Chondroid Chordoma: Is It Really a Chondrosarcoma and Does It Matter?

Background: Chondroid tumors of the head and neck continue to be a unique challenge to manage. A large subset of chondroid tumors arise in the skull base region. Most challenging of all are the chondrosarcomas and chordomas of the clivus. An entity called chondroid chordoma was first described in 1973 but has remained controversial. Immunohistochemical studies have shown that these lesions are more consistent with a low-grade chondrosarcoma. The imaging features of chordoma and chondrosarcoma overlap, but chondrosarcoma frequently has virtually pathognomonic radiographic features. However, in the clivus both entities may be particularly difficult to differentiate from one another and sometimes from other entities as well.

Objectives: The objectives of this study are to (1) determine the decree of discordance between imaging and pathology in chondroid tumors and (2) identify patients with chondroid tumors of the clivus whose radiographic features suggested chondrosarcoma but histologically were diagnosed as chordoma.

Methods: The database of the Department of Pathology and Laboratory Medicine from 1991–2011 was searched for the diagnoses of chordoma, chondrosarcoma, and chondroid chordoma of the head and neck to identify chondrosarcomas and chordomas of the clivus. The pathology reports and radiology were reviewed to identify discordance or a failure of radiology or pathology to make a definitive diagnosis. In addition, all cases diagnosed as chondroid chordoma were retrieved for further detailed evaluation.

Results: We identified 75 patients with chondroid tumors histologically diagnosed as chondrosarcoma or chordoma. To date, we have identified 26 lesions that involved the clivus for whom we have sufficient data, and virtually all of these appeared to at least theoretically have the clivus as the epicenter. Among the 26 cases, 18 had radiographic features that suggested both chondrosarcoma and chordoma within the differential diagnosis. Eleven patients had classic chordoma and nine patients had chondrosarcoma histologically, and six patients had chondroid chordoma diagnosed histologically. However, radiographic features were more consistent with chondrosarcoma in the latter group. The discordance of radiographic features in the classic chordoma and chondrosarcoma groups was rare. At least two of the patients in the chondrosarcoma group had some histological features, which resembled the chondroid chordoma group.

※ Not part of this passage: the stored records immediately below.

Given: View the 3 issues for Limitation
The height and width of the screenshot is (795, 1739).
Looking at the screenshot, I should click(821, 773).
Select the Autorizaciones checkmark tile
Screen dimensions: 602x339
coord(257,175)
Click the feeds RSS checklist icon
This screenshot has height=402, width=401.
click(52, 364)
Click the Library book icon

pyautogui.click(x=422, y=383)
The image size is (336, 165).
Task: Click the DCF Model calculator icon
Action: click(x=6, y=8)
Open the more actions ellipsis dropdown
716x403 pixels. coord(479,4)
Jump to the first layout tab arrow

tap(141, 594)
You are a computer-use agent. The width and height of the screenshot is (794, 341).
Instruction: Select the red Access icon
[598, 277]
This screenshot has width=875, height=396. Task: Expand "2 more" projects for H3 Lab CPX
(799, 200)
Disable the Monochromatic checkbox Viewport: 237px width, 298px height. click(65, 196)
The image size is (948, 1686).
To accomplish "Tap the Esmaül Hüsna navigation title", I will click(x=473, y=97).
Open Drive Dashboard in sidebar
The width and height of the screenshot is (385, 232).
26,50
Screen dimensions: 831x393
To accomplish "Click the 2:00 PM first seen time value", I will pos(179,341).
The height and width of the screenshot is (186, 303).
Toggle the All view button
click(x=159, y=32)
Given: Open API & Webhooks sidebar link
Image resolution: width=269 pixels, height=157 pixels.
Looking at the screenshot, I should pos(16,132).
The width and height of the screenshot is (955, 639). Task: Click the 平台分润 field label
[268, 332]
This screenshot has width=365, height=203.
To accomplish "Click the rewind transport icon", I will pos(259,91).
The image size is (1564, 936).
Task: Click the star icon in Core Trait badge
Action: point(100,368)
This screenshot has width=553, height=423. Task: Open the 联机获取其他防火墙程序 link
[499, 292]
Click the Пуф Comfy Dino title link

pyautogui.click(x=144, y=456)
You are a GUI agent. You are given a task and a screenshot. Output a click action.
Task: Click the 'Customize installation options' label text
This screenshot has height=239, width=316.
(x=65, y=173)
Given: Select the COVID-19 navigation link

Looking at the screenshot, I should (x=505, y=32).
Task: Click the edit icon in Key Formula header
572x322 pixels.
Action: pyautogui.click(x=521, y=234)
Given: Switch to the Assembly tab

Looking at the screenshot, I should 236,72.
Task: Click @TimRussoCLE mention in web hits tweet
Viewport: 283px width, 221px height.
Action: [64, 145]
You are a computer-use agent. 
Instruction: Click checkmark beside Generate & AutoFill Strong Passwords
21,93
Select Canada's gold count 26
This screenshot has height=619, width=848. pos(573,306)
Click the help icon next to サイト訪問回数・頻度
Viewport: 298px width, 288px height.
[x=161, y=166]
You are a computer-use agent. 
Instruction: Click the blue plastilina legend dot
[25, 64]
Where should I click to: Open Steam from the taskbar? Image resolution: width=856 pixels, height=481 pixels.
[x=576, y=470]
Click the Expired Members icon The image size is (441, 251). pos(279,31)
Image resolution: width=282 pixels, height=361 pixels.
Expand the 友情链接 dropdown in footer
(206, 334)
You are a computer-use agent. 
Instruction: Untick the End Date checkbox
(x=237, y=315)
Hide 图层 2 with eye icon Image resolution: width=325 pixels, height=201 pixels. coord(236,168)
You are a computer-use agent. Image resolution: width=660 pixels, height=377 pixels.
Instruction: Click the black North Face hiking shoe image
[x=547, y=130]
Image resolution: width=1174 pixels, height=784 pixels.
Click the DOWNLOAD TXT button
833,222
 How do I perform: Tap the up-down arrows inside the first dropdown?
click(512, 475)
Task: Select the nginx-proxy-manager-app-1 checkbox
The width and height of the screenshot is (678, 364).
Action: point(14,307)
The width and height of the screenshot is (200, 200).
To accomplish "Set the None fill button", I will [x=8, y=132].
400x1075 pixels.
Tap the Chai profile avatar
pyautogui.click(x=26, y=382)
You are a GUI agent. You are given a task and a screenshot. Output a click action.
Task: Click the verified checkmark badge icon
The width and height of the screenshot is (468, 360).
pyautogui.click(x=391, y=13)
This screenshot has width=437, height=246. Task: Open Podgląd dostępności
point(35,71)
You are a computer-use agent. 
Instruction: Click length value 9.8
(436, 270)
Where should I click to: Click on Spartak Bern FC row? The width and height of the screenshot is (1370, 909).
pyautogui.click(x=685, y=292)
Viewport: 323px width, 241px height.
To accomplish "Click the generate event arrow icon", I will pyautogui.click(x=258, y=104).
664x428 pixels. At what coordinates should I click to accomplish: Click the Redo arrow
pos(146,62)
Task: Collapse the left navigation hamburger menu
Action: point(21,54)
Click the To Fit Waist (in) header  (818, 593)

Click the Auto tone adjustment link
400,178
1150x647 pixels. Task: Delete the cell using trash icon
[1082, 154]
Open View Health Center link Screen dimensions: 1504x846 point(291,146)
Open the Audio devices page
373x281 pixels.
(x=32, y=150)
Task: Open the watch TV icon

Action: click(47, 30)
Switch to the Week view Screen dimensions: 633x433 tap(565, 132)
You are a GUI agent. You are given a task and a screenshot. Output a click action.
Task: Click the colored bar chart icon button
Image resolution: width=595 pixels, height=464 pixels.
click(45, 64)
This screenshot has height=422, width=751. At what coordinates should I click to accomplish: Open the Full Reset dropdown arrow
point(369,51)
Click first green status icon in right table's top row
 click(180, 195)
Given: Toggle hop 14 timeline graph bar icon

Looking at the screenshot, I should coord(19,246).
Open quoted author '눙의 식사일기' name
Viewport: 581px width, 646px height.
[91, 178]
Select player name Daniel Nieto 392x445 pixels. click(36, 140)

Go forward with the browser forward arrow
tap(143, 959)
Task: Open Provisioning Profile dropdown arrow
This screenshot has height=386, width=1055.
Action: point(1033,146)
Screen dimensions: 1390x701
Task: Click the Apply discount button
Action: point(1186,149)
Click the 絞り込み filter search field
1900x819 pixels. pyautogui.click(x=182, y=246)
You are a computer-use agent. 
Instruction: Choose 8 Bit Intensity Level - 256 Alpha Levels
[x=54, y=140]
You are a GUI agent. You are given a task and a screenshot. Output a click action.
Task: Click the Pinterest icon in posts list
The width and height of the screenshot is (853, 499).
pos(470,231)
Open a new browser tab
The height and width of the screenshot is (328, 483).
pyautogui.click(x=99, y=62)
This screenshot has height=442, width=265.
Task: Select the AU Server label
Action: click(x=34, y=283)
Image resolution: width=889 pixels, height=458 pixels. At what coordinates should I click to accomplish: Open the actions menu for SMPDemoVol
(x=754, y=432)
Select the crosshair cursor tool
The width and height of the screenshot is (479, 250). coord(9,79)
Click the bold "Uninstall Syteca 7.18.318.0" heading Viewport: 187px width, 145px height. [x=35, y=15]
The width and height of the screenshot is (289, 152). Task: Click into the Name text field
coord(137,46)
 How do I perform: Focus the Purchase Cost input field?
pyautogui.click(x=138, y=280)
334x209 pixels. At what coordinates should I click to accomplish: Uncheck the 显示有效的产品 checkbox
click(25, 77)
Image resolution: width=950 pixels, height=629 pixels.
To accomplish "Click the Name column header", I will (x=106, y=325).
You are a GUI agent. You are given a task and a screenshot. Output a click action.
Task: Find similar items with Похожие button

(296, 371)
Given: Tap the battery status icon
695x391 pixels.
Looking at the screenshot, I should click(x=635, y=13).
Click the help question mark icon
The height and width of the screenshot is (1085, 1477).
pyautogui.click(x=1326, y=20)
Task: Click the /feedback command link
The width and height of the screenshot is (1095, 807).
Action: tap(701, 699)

Conclusions: Chondroid chordoma is a rare entity, and its existence is further questioned by the fact that radiographic features of these tumors are more suggestive of chondrosarcoma. This data combined with the known calcification patterns of chondrosarcoma and the immunohistochemical profile of chondroid chordomas have prompted us to extend our study to evaluate the calcification patterns of all chondroid tumors in an ongoing subsequent study. Careful imaging evaluation is of great importance. Pathologic diagnosis of chondroid chordoma may suggest a different prognosis than classic chordoma and a tendency to be lower grade and resemble a low-grade chondrosarcoma radiographically and clinically.